Before I look at the concurrent solution, 'average' is an interesting thing to do in Scala anyway, because it takes you into the functional arena. With a traversable collection, you have the foldLeft method. You provide an initial value, and an operator, and foldLeft applies the the operator to each item in the collection in turn, with the result carried forward. So to sum a collection, you provide foldLeft with 0.0 (the starting value for the running total), and the binary operator '+', like this

def averageStraight(values: Array[Double]): Double = {
  values.foldLeft(0.0)(_ + _) / values.length
}

You can probably do this more economically (in fact, Scala provides a sum method anyway, as part of traversable for numerics, but where's the fun in that?). The compiler will often figure out the type, but here it seems I need to be quite explicit about the fact I'm using Doubles. So, foldLeft takes the first parameter list, consisting of the initial value. Then the second parameter list contains just the '+' operator - note the use of the _ as an unnamed (...and untyped) placeholder parameter.

So, having got over the obstacle of the 'normal' version, this is what I wrote for the concurrent version:

def averageConcurrent(values: Array[Double], blocks: Int): Double = {
  val caller = self

  val blockSize = values.length / blocks

  (0 to values.length / blockSize).foreach(block => actor {
    val from = block * blockSize
    val until = from + (blockSize min (values.length - from))
    caller ! values.slice(from, until).foldLeft(0.0)(_ + _)
  })

  var sum = 0.0

  for (i <- 0 to blocks) {
    receive {
      case (partialSum: Double) => sum += partialSum
    }
  }

  sum / values.length
}

We pass in the array of values to average, and the number of concurrent actors we want. We figure out how much of the master array can be summed by each actor (the final actor might have a shortfall, making the code a tad ugly), and then kick off each actor with the section of the array to sum. Then just wait for the partial sums to come back as messages, and divide by the total number of elements.

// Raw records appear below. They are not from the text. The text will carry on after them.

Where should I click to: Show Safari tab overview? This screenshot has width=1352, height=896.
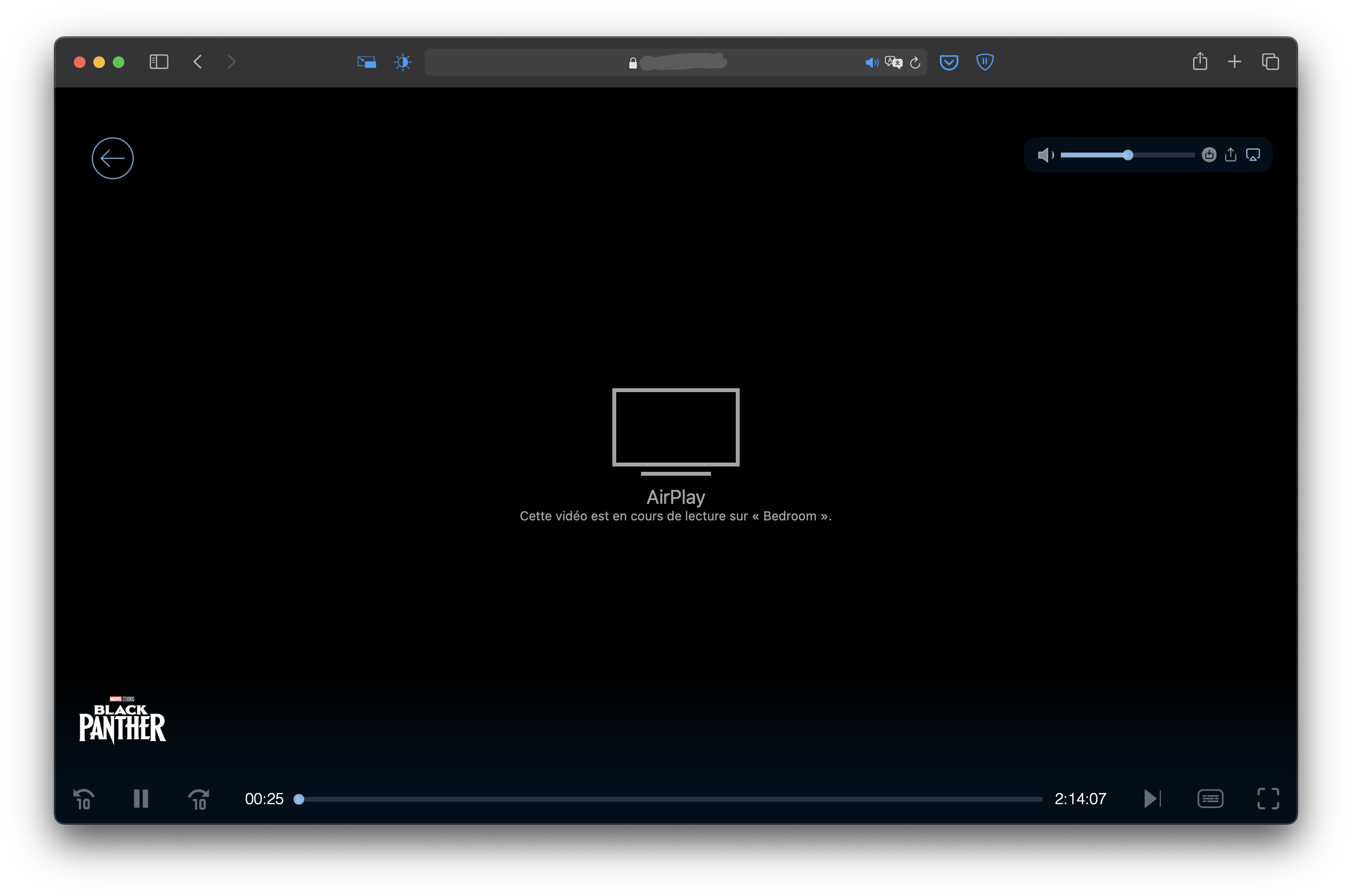coord(1270,62)
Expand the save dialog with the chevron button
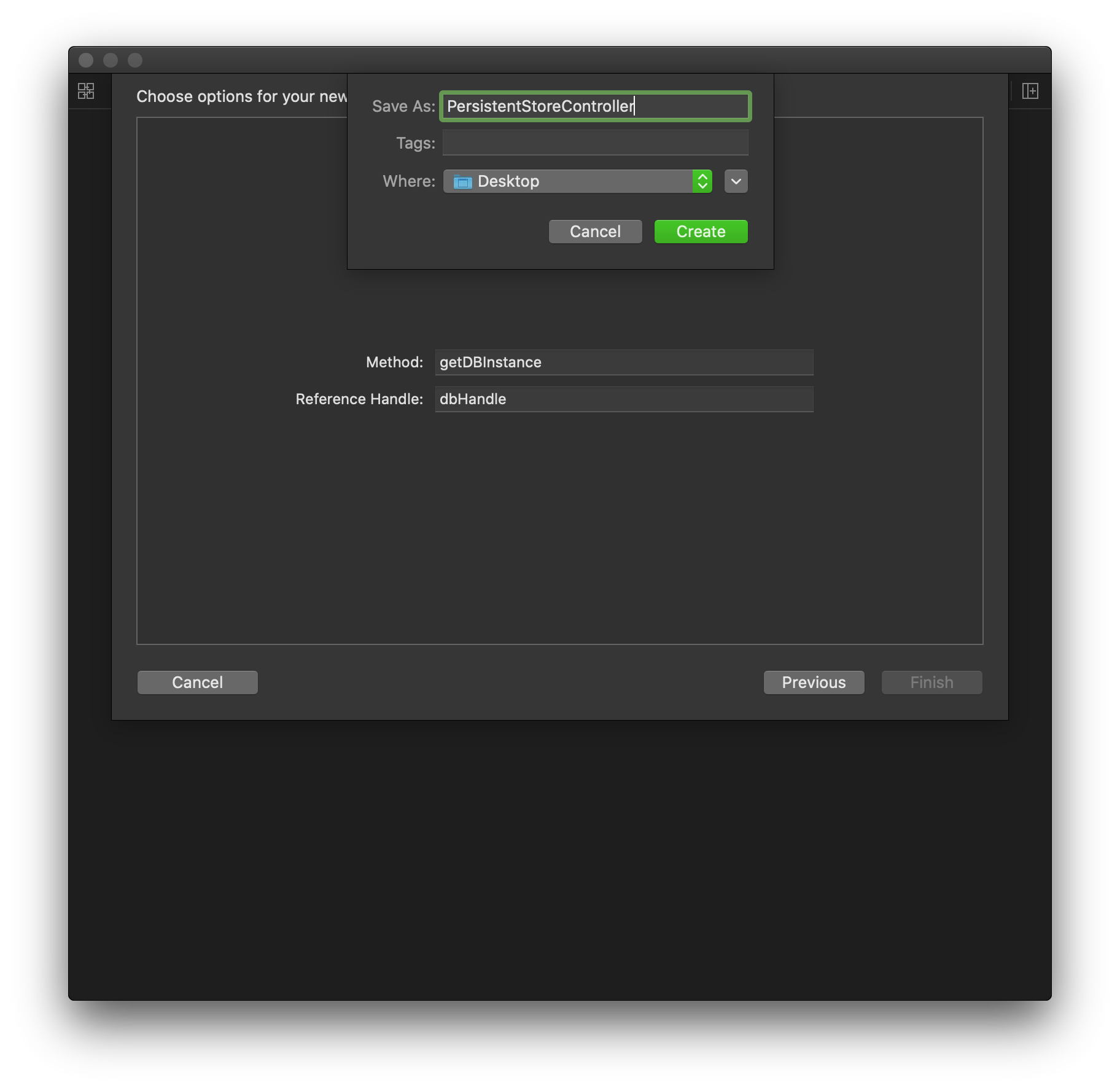The image size is (1120, 1091). (x=736, y=181)
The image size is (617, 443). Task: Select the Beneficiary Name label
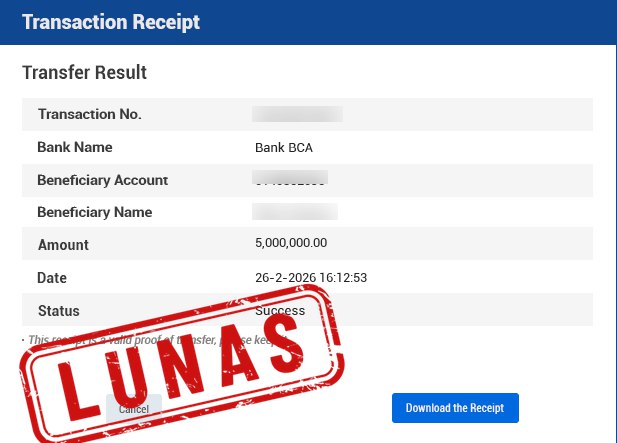coord(95,212)
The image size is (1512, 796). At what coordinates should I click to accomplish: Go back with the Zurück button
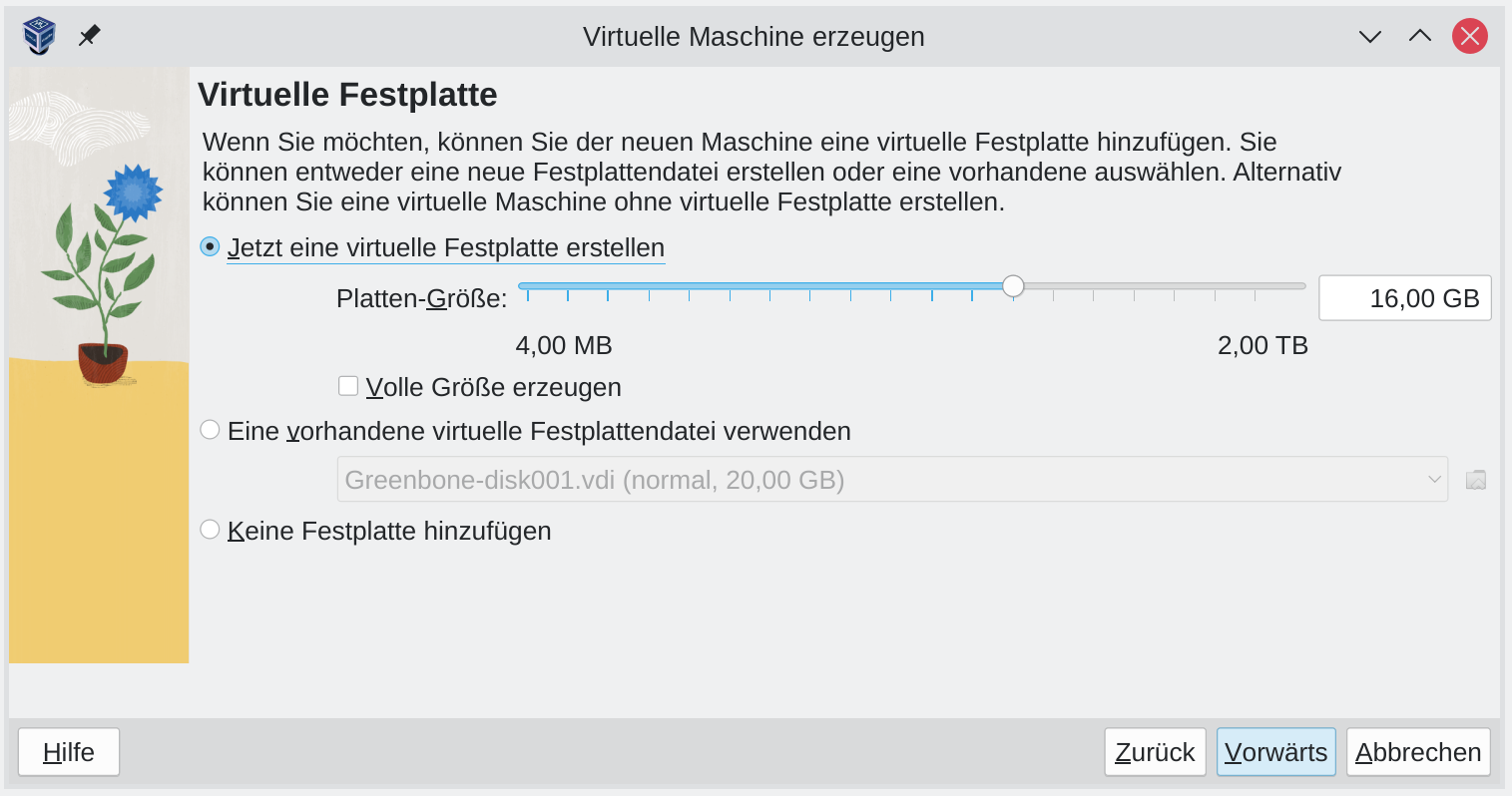tap(1155, 752)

Using an array of 5 million doubles, the straight version takes 0.03 seconds. I can't understand the parallel performance though - with a single thread (i.e., all the overhead, and none of the benefit), it takes ~0.2seconds, or about 10x as long. As the number of blocks increases, the time doesn't seem to change much, although it keeps a downward trend up to several hundred blocks. There's little or no I/O here, so I expected it to top out when the number of threads hit the number of cores (this is on a MacBook Air, i5 - reports 2 cores, but maybe it does hyperthreading (or is that just windows?) - anyway, definitely not hundreds of cores!). The timings are rubbish though - running under Intellij, other things in the background etc. - I need to re-run with clean, idle system.

Final thought, would it really be so horrid in Java? A fair comparison needs the java version, methinks.